*Exercise objective:*
The answer must be every line of the records below that contains the word "announcement".
━━━ Material provided ━━━
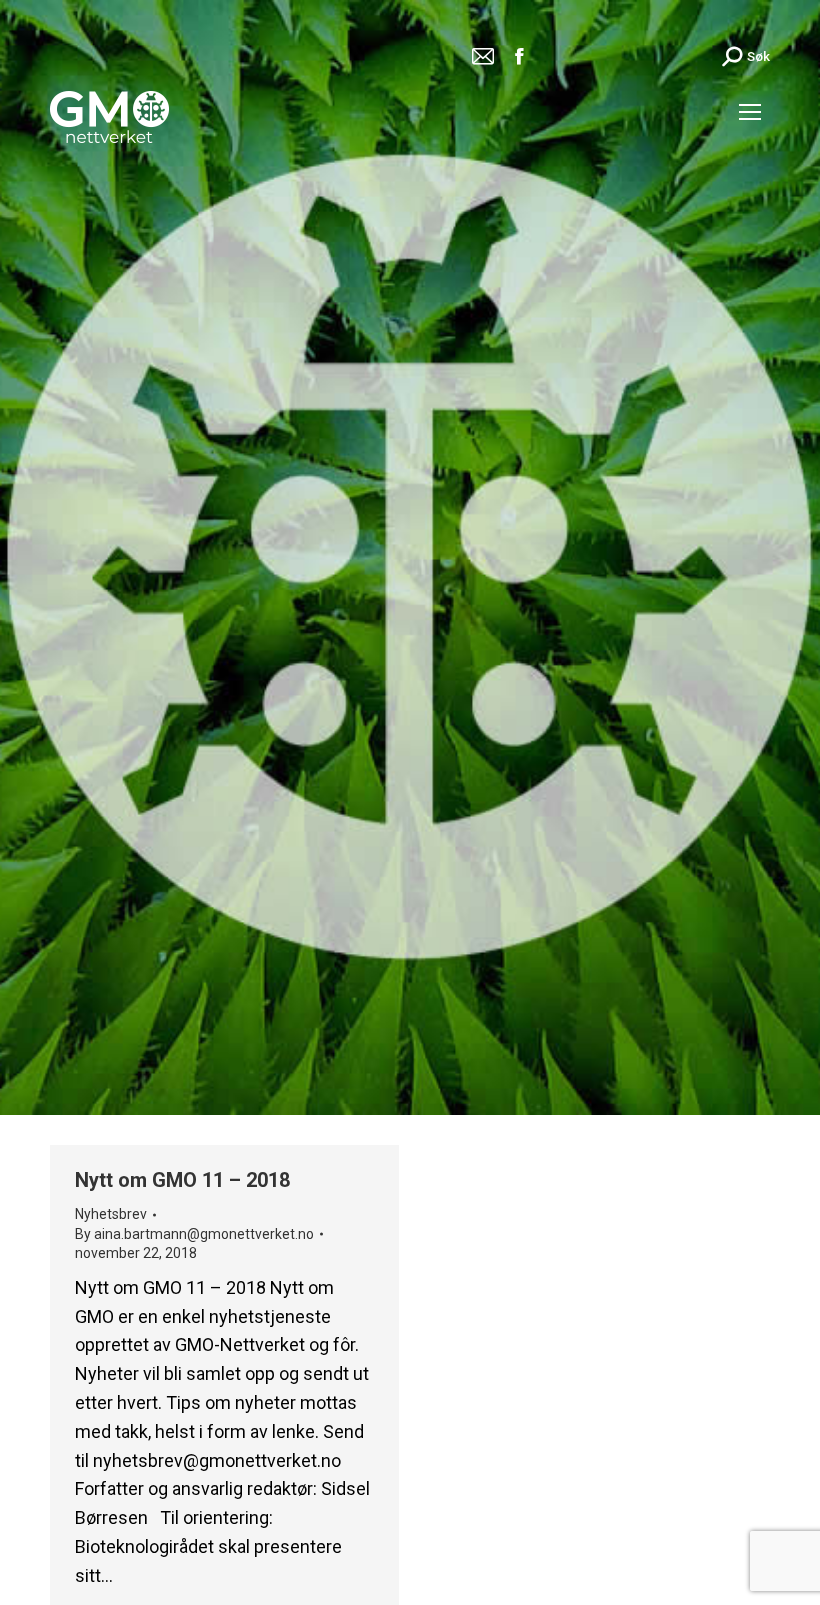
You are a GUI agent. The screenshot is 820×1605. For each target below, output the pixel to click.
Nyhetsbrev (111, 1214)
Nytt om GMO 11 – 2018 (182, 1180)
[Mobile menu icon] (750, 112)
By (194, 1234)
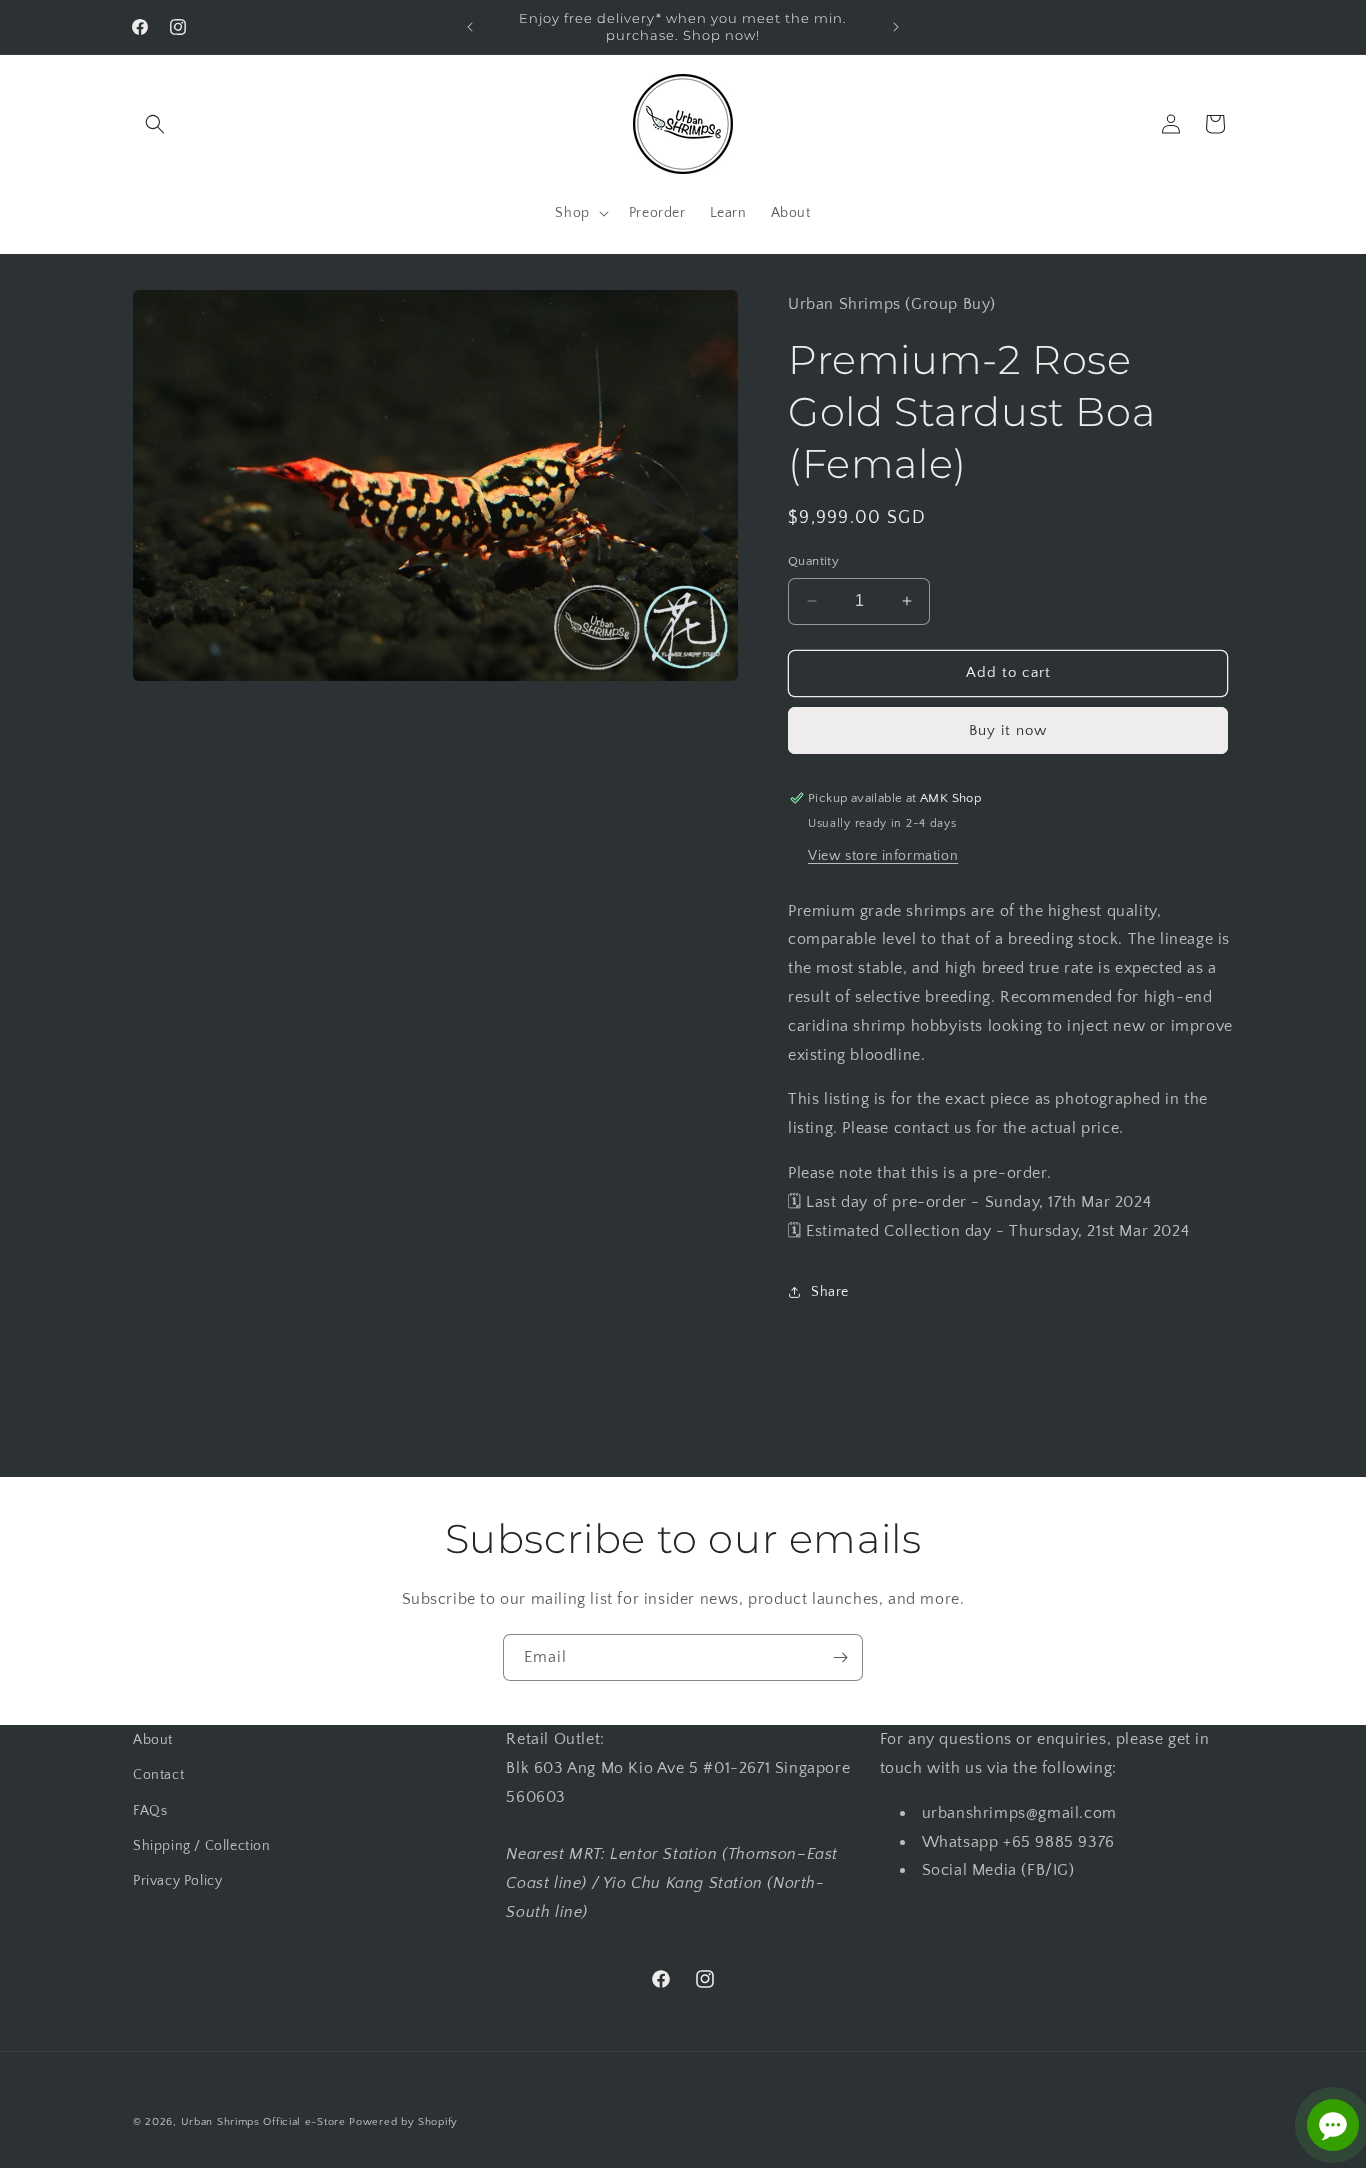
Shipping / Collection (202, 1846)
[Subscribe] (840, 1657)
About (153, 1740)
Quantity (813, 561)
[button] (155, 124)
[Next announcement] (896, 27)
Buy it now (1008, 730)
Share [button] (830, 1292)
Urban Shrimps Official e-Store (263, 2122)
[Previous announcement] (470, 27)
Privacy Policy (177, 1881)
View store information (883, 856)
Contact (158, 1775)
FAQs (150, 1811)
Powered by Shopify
━━━
━━━ Material provided ━━━
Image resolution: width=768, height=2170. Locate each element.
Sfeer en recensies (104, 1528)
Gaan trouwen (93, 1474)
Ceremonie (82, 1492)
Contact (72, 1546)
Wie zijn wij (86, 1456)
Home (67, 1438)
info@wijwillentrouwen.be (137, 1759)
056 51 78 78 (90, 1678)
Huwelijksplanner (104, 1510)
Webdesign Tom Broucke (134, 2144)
━━━
*Response to this task:*
[Next announcement] (896, 27)
[Previous announcement] (470, 27)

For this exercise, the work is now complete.